[BEGIN Material supplied]
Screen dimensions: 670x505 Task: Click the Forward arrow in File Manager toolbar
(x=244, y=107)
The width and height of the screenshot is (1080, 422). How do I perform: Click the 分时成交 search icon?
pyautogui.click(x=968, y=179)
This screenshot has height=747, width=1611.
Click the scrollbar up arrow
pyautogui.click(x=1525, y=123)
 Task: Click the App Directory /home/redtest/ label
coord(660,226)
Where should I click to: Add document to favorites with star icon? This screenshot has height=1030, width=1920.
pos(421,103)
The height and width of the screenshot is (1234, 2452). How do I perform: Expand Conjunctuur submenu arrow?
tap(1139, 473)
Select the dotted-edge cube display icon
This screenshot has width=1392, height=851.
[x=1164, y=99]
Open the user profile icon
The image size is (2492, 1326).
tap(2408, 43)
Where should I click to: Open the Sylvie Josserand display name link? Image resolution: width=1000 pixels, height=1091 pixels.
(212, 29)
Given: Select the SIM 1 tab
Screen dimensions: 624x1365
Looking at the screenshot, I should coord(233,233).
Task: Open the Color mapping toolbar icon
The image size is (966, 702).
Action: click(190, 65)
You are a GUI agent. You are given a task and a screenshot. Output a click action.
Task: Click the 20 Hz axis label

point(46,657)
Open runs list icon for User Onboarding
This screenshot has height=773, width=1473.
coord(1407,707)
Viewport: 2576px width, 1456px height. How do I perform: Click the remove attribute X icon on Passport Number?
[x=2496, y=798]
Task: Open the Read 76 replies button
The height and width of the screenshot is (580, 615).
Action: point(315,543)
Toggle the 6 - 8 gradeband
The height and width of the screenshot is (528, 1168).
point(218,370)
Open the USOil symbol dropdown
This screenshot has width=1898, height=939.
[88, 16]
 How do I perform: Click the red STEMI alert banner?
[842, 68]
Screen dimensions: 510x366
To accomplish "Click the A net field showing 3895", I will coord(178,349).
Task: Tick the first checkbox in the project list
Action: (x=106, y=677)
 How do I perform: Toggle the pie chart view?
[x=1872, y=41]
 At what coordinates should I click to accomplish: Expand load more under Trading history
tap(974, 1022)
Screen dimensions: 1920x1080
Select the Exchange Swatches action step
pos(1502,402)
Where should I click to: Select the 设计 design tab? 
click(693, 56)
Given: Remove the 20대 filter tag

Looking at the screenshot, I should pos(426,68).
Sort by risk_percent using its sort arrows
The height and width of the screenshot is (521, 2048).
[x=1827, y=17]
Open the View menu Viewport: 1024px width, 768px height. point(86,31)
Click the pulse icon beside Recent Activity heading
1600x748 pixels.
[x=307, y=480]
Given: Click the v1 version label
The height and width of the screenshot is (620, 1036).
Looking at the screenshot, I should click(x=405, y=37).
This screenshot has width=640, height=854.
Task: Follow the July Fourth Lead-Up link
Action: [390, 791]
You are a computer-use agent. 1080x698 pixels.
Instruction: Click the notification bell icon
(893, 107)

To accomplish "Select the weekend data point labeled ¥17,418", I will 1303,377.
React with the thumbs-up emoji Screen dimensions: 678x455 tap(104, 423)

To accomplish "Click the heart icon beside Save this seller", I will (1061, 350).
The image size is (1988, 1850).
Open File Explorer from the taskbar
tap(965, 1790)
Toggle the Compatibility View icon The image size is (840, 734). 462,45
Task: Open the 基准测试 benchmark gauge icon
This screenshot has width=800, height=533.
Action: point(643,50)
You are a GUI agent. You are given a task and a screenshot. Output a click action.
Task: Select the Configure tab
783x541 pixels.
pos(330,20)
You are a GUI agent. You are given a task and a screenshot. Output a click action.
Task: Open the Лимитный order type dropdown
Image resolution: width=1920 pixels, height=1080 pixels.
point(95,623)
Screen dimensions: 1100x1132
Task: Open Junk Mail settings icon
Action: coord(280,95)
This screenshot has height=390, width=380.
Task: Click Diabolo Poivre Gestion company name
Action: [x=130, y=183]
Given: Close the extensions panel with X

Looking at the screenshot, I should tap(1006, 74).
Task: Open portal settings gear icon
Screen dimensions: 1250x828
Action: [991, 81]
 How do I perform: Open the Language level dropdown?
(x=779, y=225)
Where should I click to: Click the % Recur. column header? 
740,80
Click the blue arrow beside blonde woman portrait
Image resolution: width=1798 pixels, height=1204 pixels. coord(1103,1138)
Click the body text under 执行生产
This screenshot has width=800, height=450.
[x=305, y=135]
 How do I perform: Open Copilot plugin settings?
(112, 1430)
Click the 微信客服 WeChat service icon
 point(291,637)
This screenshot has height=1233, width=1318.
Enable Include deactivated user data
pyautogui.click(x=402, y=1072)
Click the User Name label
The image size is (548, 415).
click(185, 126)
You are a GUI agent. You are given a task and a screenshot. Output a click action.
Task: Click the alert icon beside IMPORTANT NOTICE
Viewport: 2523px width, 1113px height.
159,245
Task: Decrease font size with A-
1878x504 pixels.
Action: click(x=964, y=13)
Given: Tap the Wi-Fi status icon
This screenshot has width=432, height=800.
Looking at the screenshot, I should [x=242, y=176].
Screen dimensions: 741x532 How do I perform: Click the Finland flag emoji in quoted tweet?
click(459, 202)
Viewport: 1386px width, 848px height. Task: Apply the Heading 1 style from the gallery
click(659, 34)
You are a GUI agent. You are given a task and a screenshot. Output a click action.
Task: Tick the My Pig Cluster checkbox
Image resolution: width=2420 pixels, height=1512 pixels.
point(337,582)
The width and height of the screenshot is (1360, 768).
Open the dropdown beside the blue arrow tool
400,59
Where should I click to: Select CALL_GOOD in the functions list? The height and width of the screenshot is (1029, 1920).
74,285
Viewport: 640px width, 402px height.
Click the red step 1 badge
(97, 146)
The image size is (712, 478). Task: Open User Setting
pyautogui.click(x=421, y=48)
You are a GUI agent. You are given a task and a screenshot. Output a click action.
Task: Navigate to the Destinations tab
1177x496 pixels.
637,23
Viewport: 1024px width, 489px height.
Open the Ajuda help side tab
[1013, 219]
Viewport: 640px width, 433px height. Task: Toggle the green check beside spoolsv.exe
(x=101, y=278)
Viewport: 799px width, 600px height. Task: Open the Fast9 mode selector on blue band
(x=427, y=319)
[END Material supplied]
* **Written problem**
Lay out every line of the item-finding records above as a numbered list, omitting blank lines.

* **Result of this exercise**
1. Screen dimensions: 670x505 Task: Click the Forward arrow in File Manager toolbar
2. (x=244, y=107)
3. The width and height of the screenshot is (1080, 422). How do I perform: Click the 分时成交 search icon?
4. pyautogui.click(x=968, y=179)
5. This screenshot has height=747, width=1611.
6. Click the scrollbar up arrow
7. pyautogui.click(x=1525, y=123)
8.  Task: Click the App Directory /home/redtest/ label
9. coord(660,226)
10. Where should I click to: Add document to favorites with star icon? This screenshot has height=1030, width=1920.
11. pos(421,103)
12. The height and width of the screenshot is (1234, 2452). How do I perform: Expand Conjunctuur submenu arrow?
13. tap(1139, 473)
14. Select the dotted-edge cube display icon
15. This screenshot has width=1392, height=851.
16. [x=1164, y=99]
17. Open the user profile icon
18. The image size is (2492, 1326).
19. tap(2408, 43)
20. Where should I click to: Open the Sylvie Josserand display name link? Image resolution: width=1000 pixels, height=1091 pixels.
21. (212, 29)
22. Given: Select the SIM 1 tab
23. Screen dimensions: 624x1365
24. Looking at the screenshot, I should coord(233,233).
25. Task: Open the Color mapping toolbar icon
26. The image size is (966, 702).
27. Action: click(190, 65)
28. You are a GUI agent. You are given a task and a screenshot. Output a click action.
29. Task: Click the 20 Hz axis label
30. point(46,657)
31. Open runs list icon for User Onboarding
32. This screenshot has height=773, width=1473.
33. coord(1407,707)
34. Viewport: 2576px width, 1456px height. How do I perform: Click the remove attribute X icon on Passport Number?
35. [x=2496, y=798]
36. Task: Open the Read 76 replies button
37. The height and width of the screenshot is (580, 615).
38. Action: point(315,543)
39. Toggle the 6 - 8 gradeband
40. The height and width of the screenshot is (528, 1168).
41. point(218,370)
42. Open the USOil symbol dropdown
43. This screenshot has width=1898, height=939.
44. [88, 16]
45.  How do I perform: Click the red STEMI alert banner?
46. [842, 68]
47. Screen dimensions: 510x366
48. To accomplish "Click the A net field showing 3895", I will coord(178,349).
49. Task: Tick the first checkbox in the project list
50. Action: (x=106, y=677)
51.  How do I perform: Toggle the pie chart view?
52. [x=1872, y=41]
53.  At what coordinates should I click to accomplish: Expand load more under Trading history
54. tap(974, 1022)
55. Screen dimensions: 1920x1080
56. Select the Exchange Swatches action step
57. pos(1502,402)
58. Where should I click to: Select the 设计 design tab? 
59. click(693, 56)
60. Given: Remove the 20대 filter tag
61. Looking at the screenshot, I should pos(426,68).
62. Sort by risk_percent using its sort arrows
63. The height and width of the screenshot is (521, 2048).
64. [x=1827, y=17]
65. Open the View menu Viewport: 1024px width, 768px height. point(86,31)
66. Click the pulse icon beside Recent Activity heading
67. 1600x748 pixels.
68. [x=307, y=480]
69. Given: Click the v1 version label
70. The height and width of the screenshot is (620, 1036).
71. Looking at the screenshot, I should click(x=405, y=37).
72. This screenshot has width=640, height=854.
73. Task: Follow the July Fourth Lead-Up link
74. Action: [390, 791]
75. You are a computer-use agent. 1080x698 pixels.
76. Instruction: Click the notification bell icon
77. (893, 107)
78. To accomplish "Select the weekend data point labeled ¥17,418", I will 1303,377.
79. React with the thumbs-up emoji Screen dimensions: 678x455 tap(104, 423)
80. To accomplish "Click the heart icon beside Save this seller", I will (1061, 350).
81. The image size is (1988, 1850).
82. Open File Explorer from the taskbar
83. tap(965, 1790)
84. Toggle the Compatibility View icon The image size is (840, 734). 462,45
85. Task: Open the 基准测试 benchmark gauge icon
86. This screenshot has width=800, height=533.
87. Action: point(643,50)
88. You are a GUI agent. You are given a task and a screenshot. Output a click action.
89. Task: Select the Configure tab
90. 783x541 pixels.
91. pos(330,20)
92. You are a GUI agent. You are given a task and a screenshot. Output a click action.
93. Task: Open the Лимитный order type dropdown
94. Image resolution: width=1920 pixels, height=1080 pixels.
95. point(95,623)
96. Screen dimensions: 1100x1132
97. Task: Open Junk Mail settings icon
98. Action: coord(280,95)
99. This screenshot has height=390, width=380.
100. Task: Click Diabolo Poivre Gestion company name
101. Action: [x=130, y=183]
102. Given: Close the extensions panel with X
103. Looking at the screenshot, I should tap(1006, 74).
104. Task: Open portal settings gear icon
105. Screen dimensions: 1250x828
106. Action: [991, 81]
107.  How do I perform: Open the Language level dropdown?
108. (x=779, y=225)
109. Where should I click to: Click the % Recur. column header? 
110. 740,80
111. Click the blue arrow beside blonde woman portrait
112. Image resolution: width=1798 pixels, height=1204 pixels. coord(1103,1138)
113. Click the body text under 执行生产
114. This screenshot has width=800, height=450.
115. [x=305, y=135]
116.  How do I perform: Open Copilot plugin settings?
117. (112, 1430)
118. Click the 微信客服 WeChat service icon
119.  point(291,637)
120. This screenshot has height=1233, width=1318.
121. Enable Include deactivated user data
122. pyautogui.click(x=402, y=1072)
123. Click the User Name label
124. The image size is (548, 415).
125. click(185, 126)
126. You are a GUI agent. You are given a task and a screenshot. Output a click action.
127. Task: Click the alert icon beside IMPORTANT NOTICE
128. Viewport: 2523px width, 1113px height.
129. 159,245
130. Task: Decrease font size with A-
131. 1878x504 pixels.
132. Action: click(x=964, y=13)
133. Given: Tap the Wi-Fi status icon
134. This screenshot has width=432, height=800.
135. Looking at the screenshot, I should [x=242, y=176].
136. Screen dimensions: 741x532 How do I perform: Click the Finland flag emoji in quoted tweet?
137. click(459, 202)
138. Viewport: 1386px width, 848px height. Task: Apply the Heading 1 style from the gallery
139. click(659, 34)
140. You are a GUI agent. You are given a task and a screenshot. Output a click action.
141. Task: Tick the My Pig Cluster checkbox
142. Image resolution: width=2420 pixels, height=1512 pixels.
143. point(337,582)
144. The width and height of the screenshot is (1360, 768).
145. Open the dropdown beside the blue arrow tool
146. 400,59
147. Where should I click to: Select CALL_GOOD in the functions list? The height and width of the screenshot is (1029, 1920).
148. 74,285
149. Viewport: 640px width, 402px height.
150. Click the red step 1 badge
151. (97, 146)
152. The image size is (712, 478). Task: Open User Setting
153. pyautogui.click(x=421, y=48)
154. You are a GUI agent. You are given a task and a screenshot. Output a click action.
155. Task: Navigate to the Destinations tab
156. 1177x496 pixels.
157. 637,23
158. Viewport: 1024px width, 489px height.
159. Open the Ajuda help side tab
160. [1013, 219]
161. Viewport: 640px width, 433px height. Task: Toggle the green check beside spoolsv.exe
162. (x=101, y=278)
163. Viewport: 799px width, 600px height. Task: Open the Fast9 mode selector on blue band
164. (x=427, y=319)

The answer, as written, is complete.